[NL2-NL10] Unpaired AK vs. drawing hand at NL $10 (FR), how much to raise?

    • howard182
      howard182
      Bronze
      Joined: 30.10.2006 Posts: 416
      Party Poker No-Limit Hold'em, $0.10 BB (9 handed) Hand History Converter Tool from FlopTurnRiver.com (Format: FlopTurnRiver)

      CO ($10)
      Hero ($2)
      SB ($1.80)
      BB ($13.62)
      UTG ($3.30)
      UTG+1 ($18.27)
      MP1 ($9.40)
      MP2 ($17.01)
      MP3 ($1.75)

      Preflop: Hero is Button with K:heart: , A:club: . CO posts a blind of $0.10.
      5 folds, CO (poster) checks, Hero raises to $0.5, 2 folds, CO calls $0.40.

      Flop: ($1.15) 9:heart: , 3:club: , Q:heart: (2 players)
      CO bets $0.35

      At this point I am practically certain that my opponent has a drawing hand and no pair (I can't specifically pin down the reasons beyond this bet, but I was sure of it), which actually put me slightly to significantly ahead according to my estimate at the time. Raising seemed the only sensible option therefore, but how much?

      A raise to $1 gives him attractive enough odds that he might call or re-raise, but this is enough of my stack that we would both be committed as I see it. The short stack strategy articles suggest going all-in in this case, but I think he would certainly have folded if I did that; a single pair would be a great threat to him. Of course this isn't a bad outcome, but I thought I could do better.

      So it's a fairly certain +$1.40 / rather unlikely -$1.5 versus a likely +$2.65 / less likely -$1.5. Looking at those figures now, all-in seems more profitable but the $1 still has appeal. The rest of the hand is below (in white after my next action) including results.
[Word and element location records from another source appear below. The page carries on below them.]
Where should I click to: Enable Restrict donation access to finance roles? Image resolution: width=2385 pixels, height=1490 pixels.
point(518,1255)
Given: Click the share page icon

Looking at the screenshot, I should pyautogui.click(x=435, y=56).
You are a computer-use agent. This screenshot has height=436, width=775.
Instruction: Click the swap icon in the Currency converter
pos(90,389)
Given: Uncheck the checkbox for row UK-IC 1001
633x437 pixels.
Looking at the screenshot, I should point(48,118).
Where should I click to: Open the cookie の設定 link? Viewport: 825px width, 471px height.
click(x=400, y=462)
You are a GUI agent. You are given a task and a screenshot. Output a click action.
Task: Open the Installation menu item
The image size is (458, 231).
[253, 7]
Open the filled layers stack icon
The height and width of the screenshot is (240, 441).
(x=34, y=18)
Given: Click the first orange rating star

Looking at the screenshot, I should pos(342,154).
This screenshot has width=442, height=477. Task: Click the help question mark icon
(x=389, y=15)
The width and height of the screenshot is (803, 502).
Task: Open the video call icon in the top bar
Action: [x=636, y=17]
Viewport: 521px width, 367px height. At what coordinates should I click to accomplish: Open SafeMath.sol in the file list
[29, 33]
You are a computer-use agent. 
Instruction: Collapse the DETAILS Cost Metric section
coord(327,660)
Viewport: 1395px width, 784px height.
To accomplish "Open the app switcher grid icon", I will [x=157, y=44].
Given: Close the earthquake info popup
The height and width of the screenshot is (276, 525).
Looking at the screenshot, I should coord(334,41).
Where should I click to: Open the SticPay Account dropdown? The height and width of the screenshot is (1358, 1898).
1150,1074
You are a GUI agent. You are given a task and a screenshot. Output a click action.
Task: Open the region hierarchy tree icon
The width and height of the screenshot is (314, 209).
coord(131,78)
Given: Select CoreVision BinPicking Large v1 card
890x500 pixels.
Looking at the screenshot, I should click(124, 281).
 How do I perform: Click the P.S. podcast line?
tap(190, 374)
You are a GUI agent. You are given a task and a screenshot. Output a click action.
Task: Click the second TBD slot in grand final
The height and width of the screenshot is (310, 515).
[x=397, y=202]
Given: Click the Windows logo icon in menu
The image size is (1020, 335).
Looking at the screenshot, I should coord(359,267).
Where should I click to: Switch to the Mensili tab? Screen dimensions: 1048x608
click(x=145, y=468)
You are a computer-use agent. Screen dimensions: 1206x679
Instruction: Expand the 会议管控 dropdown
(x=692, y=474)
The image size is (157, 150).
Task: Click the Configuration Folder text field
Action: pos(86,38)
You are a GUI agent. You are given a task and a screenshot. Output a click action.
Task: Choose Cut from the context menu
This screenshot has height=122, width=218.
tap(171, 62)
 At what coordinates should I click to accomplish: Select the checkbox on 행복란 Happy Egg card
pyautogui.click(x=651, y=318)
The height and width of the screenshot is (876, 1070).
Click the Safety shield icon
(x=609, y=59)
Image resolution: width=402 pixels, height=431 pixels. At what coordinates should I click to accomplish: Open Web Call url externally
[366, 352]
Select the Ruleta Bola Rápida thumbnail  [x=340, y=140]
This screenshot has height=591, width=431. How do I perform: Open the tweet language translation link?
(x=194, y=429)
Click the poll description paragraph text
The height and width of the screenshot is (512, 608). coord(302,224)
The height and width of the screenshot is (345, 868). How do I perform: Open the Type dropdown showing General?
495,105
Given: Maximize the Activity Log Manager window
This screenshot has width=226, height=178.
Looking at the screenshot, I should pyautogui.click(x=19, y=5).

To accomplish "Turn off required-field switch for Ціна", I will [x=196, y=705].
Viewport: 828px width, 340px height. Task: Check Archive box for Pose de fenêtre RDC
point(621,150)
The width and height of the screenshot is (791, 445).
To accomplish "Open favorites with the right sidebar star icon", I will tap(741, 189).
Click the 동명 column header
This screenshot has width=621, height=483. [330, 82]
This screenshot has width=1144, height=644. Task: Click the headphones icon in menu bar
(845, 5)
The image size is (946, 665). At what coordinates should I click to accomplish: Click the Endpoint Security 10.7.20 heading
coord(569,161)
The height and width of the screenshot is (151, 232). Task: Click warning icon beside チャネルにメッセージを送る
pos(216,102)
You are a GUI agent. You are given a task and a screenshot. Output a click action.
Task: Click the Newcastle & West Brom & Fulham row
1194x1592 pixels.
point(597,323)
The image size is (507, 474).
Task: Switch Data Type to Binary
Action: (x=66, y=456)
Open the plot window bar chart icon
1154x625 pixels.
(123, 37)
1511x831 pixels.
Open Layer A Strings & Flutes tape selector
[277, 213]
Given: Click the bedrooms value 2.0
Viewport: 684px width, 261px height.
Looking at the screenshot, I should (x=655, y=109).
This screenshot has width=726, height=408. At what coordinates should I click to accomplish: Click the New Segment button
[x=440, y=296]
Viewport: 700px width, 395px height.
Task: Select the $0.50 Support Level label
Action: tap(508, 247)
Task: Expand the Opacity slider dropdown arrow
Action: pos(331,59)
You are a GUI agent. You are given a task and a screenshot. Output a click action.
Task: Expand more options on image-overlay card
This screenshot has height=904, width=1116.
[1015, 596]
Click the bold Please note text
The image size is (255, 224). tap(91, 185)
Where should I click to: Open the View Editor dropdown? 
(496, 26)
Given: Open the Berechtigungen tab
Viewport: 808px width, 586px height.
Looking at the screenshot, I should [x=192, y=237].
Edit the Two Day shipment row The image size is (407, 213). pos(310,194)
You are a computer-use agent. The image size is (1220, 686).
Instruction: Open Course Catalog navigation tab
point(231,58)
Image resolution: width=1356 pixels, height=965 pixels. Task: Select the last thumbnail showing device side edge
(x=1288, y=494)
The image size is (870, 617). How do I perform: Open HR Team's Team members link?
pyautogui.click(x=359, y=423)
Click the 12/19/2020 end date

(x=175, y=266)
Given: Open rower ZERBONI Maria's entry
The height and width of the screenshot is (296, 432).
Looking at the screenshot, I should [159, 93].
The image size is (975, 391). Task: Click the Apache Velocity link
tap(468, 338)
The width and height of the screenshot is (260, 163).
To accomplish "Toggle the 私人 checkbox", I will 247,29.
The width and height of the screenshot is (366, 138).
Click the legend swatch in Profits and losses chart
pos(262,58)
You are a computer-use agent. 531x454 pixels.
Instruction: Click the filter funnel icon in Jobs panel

What would have been the correct action here and why?

      Hero raises to $1, CO raises to $1.30, Hero calls $0.15 (All-in).

      Turn: ($4.10) Qd (2 players)

      River: ($4.10) Qs (2 players)

      Final Pot: $4.10

      CO has Jd Ts (three of a kind, queens). (So my read was right, more or less; I thought he was drawing for the flush.)
      Hero has Kh Ac (three of a kind, queens).
      Outcome: Hero wins $3.95.
  • 3 replies
    • Korn
      Korn
      Bronze
      Joined: 14.01.2005 Posts: 12,512
      Let's assume he has a draw 100% of the time


      Condition 1:
      The amount you raise should be at least enough that if he chooses not to fold, he will have a negative expected value. Or quickly said: don't give him the odds such that he can call or reraise profitably.


      Condition 2:

      You want to raise more than mentioned in condition 1. You would like to maximise the expected mistake he is going to make. Say - for the sake of the argument - if you raise $1 his EV when calling will be exactly 0, i.e. the break even point for the call. What you want to do now is to maximise the following number:

      (Probabilitythat he calls your raise) * (Amount of money above the break even point)

      In that way, you will maximise your own expectation.

      Common sense conclusions: the more fishy or loose your opponent is, the more you should raise as he is likely going to make some horrible calls with nice looking draws.

      Now my suggestion:

      His bet is 0.35, the pot is 1.15. If you just call, the pot would be 1.85.

      If you raise the pot on top of that (i.e. a total raise of 2.2), you'd give him 1 to 2 Odds or 33%. That is still too good here, as a flush draw or straight draw gets there in about 33-35% of the time and also - on top of that - we can win by just pairing his cards. He might have many more outs than that, in fact, he might have up to 15 outs against you.

      So if you raise here, you need to raise big. I'd raise at least $3 (or in fact if your stack is $6 or less, I'd go all-in (if your stack is any bigger, I would really worry that my read that he has a draw is not correct and still fold)

      In your case, going all-in is a no brainer.

      However, having said that: We assumed that your read was 100% correct, which is never the case. Still, with just $2 in your stack, it's rather low risk, so if you trust your read, going all-in is the best way to play it.
    • howard182
      howard182
      Bronze
      Joined: 30.10.2006 Posts: 416
      Ah, I see why my reasoning is flawed now; even going all in I can't afford the level of protection I need in this case, so I should get the best I can or none at all, right?

      (And I was absolutely - well, 95% or so - certain of my read in this case. I'm certainly not arrogant enough to think that I know what my opponent(s) is/are holding most or even much of the time, but very occasionally I am sure.)
    • Korn
      Korn
      Bronze
      Joined: 14.01.2005 Posts: 12,512
      Originally posted by howard182
      Ah, I see why my reasoning is flawed now; even going all in I can't afford the level of protection I need in this case, so I should get the best I can or none at all, right?
      Yes, that's it :) But none at all would be by far your worst option here, given your read.